Now, try replacing the same words with the name of your spouse, significant other, or loved one and read it again.
How about now?
How easy or difficult that was to read is a helpful indicator of our position on God’s love barometer. For many of us not all of those statements are true.
I think true love has less to do with emotions and more to do with consistency. Perhaps it‘s unconditional action.
So. What does love have to do with anything?
Well, our lives are driven by our desires. We are culturally inundated with a desire for more “stuff.”
If your only intention or driving force is to please another human being, good luck with that (#impossible #wastingyourtime). Why? Because humans are strange creatures wrapped in fickle flesh.
If left up to our own devices we would hardly recognize ourselves at the end of each day; let alone be able to come off of our emotional highs or lows to be able to correctly judge another person in love. Thank God for the Holy Spirit whose greatest joy is to teach us and lead us into all truth, if we allow Him to (see: John 16:13).

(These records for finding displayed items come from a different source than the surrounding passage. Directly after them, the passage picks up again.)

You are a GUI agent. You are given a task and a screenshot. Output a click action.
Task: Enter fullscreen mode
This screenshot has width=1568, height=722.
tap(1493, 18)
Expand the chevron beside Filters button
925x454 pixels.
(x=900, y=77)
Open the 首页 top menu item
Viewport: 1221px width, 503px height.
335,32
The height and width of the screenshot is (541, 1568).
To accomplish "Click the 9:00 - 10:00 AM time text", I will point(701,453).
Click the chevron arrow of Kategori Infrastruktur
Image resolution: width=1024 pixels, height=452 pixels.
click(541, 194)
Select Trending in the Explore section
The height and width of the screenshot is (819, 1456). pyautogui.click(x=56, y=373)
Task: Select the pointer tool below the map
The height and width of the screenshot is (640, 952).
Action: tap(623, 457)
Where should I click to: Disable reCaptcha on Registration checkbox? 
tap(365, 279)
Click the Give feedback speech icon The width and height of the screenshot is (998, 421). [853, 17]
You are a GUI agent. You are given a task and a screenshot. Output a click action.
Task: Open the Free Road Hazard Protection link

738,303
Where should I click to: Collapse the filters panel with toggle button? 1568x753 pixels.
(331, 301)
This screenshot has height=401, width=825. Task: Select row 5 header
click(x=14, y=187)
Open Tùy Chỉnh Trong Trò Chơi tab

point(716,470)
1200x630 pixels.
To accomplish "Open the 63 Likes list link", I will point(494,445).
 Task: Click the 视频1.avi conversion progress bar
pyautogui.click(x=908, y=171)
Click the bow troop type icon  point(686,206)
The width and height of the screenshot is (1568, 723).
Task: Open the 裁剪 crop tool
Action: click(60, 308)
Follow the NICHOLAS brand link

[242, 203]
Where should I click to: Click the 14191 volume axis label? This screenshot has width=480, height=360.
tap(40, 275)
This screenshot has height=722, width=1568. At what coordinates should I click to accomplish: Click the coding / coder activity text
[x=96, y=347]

The goal is to please Love.
Not me. Not you. God is the standard. Anything less than His definition of love, can‘t be love. Call it something else.
And if we miss the magnitude of God’s unconditional love captured in His Word and displayed in the sacrifice of His Son, Jesus Christ, then it’s literally impossible for us to love others. We simply won’t know how. As we have freely received Unconditional Love, we should also give unconditional love freely.
Tina Turner got it wrong in the song. Love is not just “a second hand emotion” or a “sweet old fashioned notion.”
In fact, love has everything to do with it.
Because as children of God, Love defines who we are at our core and Love should govern how we live our lives every single day.
Easy? Probably not.
Required? You better believe it.
I challenge you to look beyond yourself and truly love someone else today.